I know we Canadians love this game, but come on!

This game had managed to eclipse the longest NHL game ever played from way back in March of 1936, when Detroit beat Montreal after just over 176 minutes of gameplay.

As soon as I heard about what happened, I knew I had some digging ahead of me because I really, really wanted this story. It also didn't hurt that a number of local Outlook players and one Conquest player took part in the historic match-up. I remember driving down to Elrose on Friday afternoon to meet up with the Outlook players and get their perspectives on the history that they'd just taken part in days earlier. Landry Derdall, Kenzie Derdall, Maggie Ballek, and Ashley Dean, who were on the winning Elrose team, were already young veterans of the sport, but nothing could describe taking part in a hockey game that just kept going on and on and on and on and on.

"It was pretty intense to think that it happened to us, as it could've been anybody that had such a long game," Ashley told me. "We're never going to forget it because it was fun, too. Long and tiring, but really fun!"

"You had to push through it the entire time," said Kenzie. "You had no feeling in your legs, but it was just something that you had to push through. It was really long, but also fun."

For each of these girls, there was a different moment in the game that told them they were taking part in something very special and unique.

"It was probably in about the eighth period," remembered Landry. "I realized that it was starting to get really long, and I started wondering just what was the longest game ever. Once the 11th period came, I saw that this could be something that has never happened before."

"I wasn't really thinking about it until the very end and we finished, and it was like 12:30 and we started back at five!" Maggie said with a laugh.

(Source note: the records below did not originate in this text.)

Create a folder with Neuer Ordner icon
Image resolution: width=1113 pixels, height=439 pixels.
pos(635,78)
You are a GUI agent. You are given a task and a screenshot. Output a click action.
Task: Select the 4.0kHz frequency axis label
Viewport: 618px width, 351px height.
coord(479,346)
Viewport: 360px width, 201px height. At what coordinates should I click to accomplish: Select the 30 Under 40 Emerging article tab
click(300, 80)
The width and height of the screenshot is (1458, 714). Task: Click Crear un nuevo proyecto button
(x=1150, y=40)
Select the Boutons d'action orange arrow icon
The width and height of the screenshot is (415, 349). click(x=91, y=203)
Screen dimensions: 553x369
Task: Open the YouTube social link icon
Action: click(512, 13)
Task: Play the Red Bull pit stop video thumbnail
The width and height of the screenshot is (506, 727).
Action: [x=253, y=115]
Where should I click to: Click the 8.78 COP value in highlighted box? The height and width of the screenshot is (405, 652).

A couple of days after speaking with these four girls, I got on the phone with Conquest native Shelby Allen, who played goalie for the Rosetown team that historic night. And although Elrose *eventually* went on to best Rosetown on that long night, Allen said she had a blast being a part of something epic that was playing out in front of people.

"It was definitely tiring, but fun at the same time," she said. "It's not very usual for a game to go that long! I just kept telling myself to watch the puck and stay focused for all the girls."

I remember Aces team manager Glenn McDonald telling me that these girls will grow up to be 45 years old, sitting somewhere having a drink, and this game will still come up. I don't doubt that for a second.

Sometimes, history is made right here at home in rural a random rink on a random night in a random town.

On those nights, legends can be made.

And I love being able to tell the stories of those legends.

For this week, that's been the Ruttle Report.